MKLSparse with AMD cpu

As discussed in other threads

Intel MKL descriminates against AMD cpu’s (although this might be changing).

Does this affect the performance of MKLSparse.jl on AMD cpu’s? Does anyone have experinece in this?

Ideally, one would have a AOCLSparse.jl to use AMD’s AOCL for amd cpu’s. But that doesn’t seem to exist yet.

1 Like

I’m also very interested in this. In particular, can AMD chips (I’m thinking Zen3 in particular) multithread sparse mat-vec multiplication efficiently using MKL?

1 Like

I am also very interested in that. For the exact same reason as @pablosanjose . Any updates?

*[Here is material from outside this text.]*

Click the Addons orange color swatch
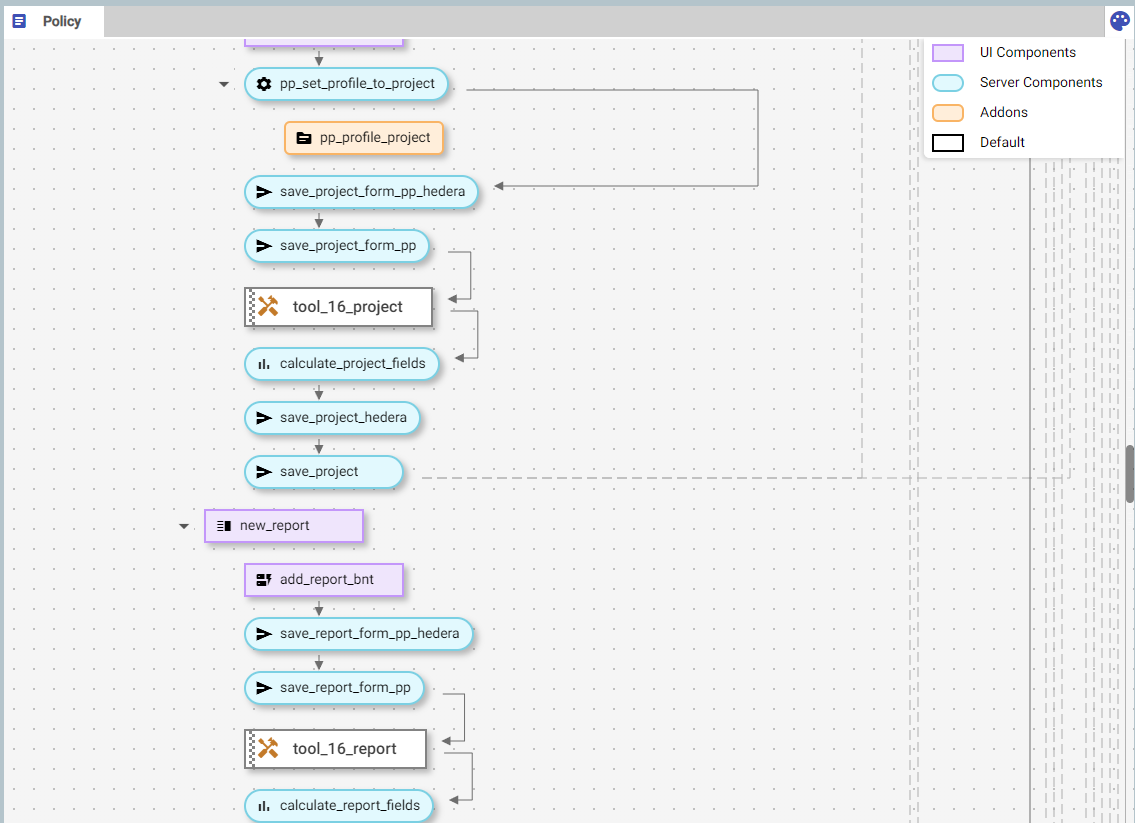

I have an update on this. I got a desktop with a Ryzen 7 4750G cpu (Zen 2, 8 cores, 3.6-4.4GHz, 8MB L3 cache). Appatenly MKLSparse does work with AMD cpus and without any hacking now.

By simply doing
pkg> add MKLSpare

and then testing:

using SparseArrays, BenchmarkTools, LinearAlgebra
A = sprand(10_000, 10_000, 0.001)
v = rand(10_000)

Without MKLSparse I got the timings:

@btime A*v;
  105.259 μs (2 allocations: 78.20 KiB)

@btime A'v;
  97.819 μs (3 allocations: 78.25 KiB)

With MKLSparse:

using MKLSparse
@btime A*v;
  62.430 μs (2 allocations: 78.20 KiB)
@btime A'v;
  13.730 μs (3 allocations: 78.25 KiB)

MKLSparse is using the 8 cores of the cpu.

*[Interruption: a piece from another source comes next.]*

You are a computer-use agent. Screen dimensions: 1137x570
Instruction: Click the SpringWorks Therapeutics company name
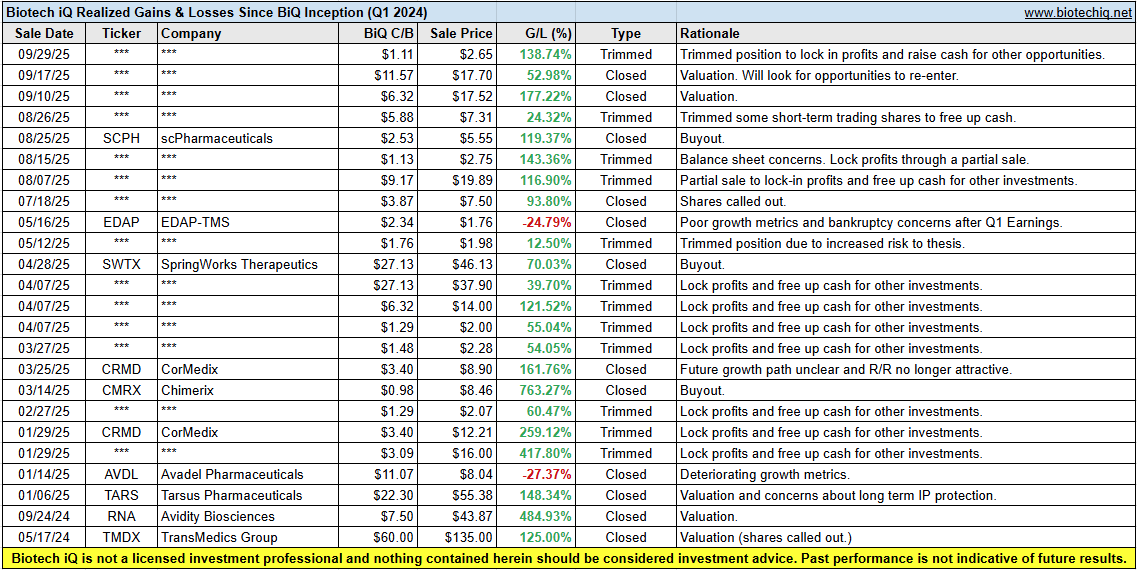tap(239, 264)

I also tested against ThreadedSparseArrays.jl

using ThreadedSparseArrays
tA = ThreadedSparseMatrixCSC(A);
@btime tA*v;
  126.399 μs (20 allocations: 79.25 KiB)
@btime tA'v;
  22.820 μs (63 allocations: 83.20 KiB)

Here the mat-vec multiplication does not appear to be using threads, while the adjoint(mat)-vec did use the 8 cores (but MKLSparse still beats it).

2 Likes

Interesting… the time difference betweenThreadedSparseArrays.jl vs MKLSparse.jl for the adjoint(mat)-vec goes away if we consider larger matrices:

using SparseArrays, BenchmarkTools

A = sprand(100_000, 100_000, 0.001)
v = rand(100_000)

using  ThreadedSparseArrays
tA = ThreadedSparseMatrixCSC(A);
@btime tA'v;
  5.495 ms (64 allocations: 786.33 KiB)

using MKLSparse
@btime A'v;
  5.449 ms (3 allocations: 781.38 KiB)

So probably the slowness of ThreadedSparseArrays in the previous example is due to the overhead of Julia threads?

I wonder if Polyester.jl could improve things

2 Likes

I’ve been looking into this recently (I wanted to experiment with AOCL vs MKL benchmarks on my AMD PC) - has there been any change since you originally posted this thread in 2020?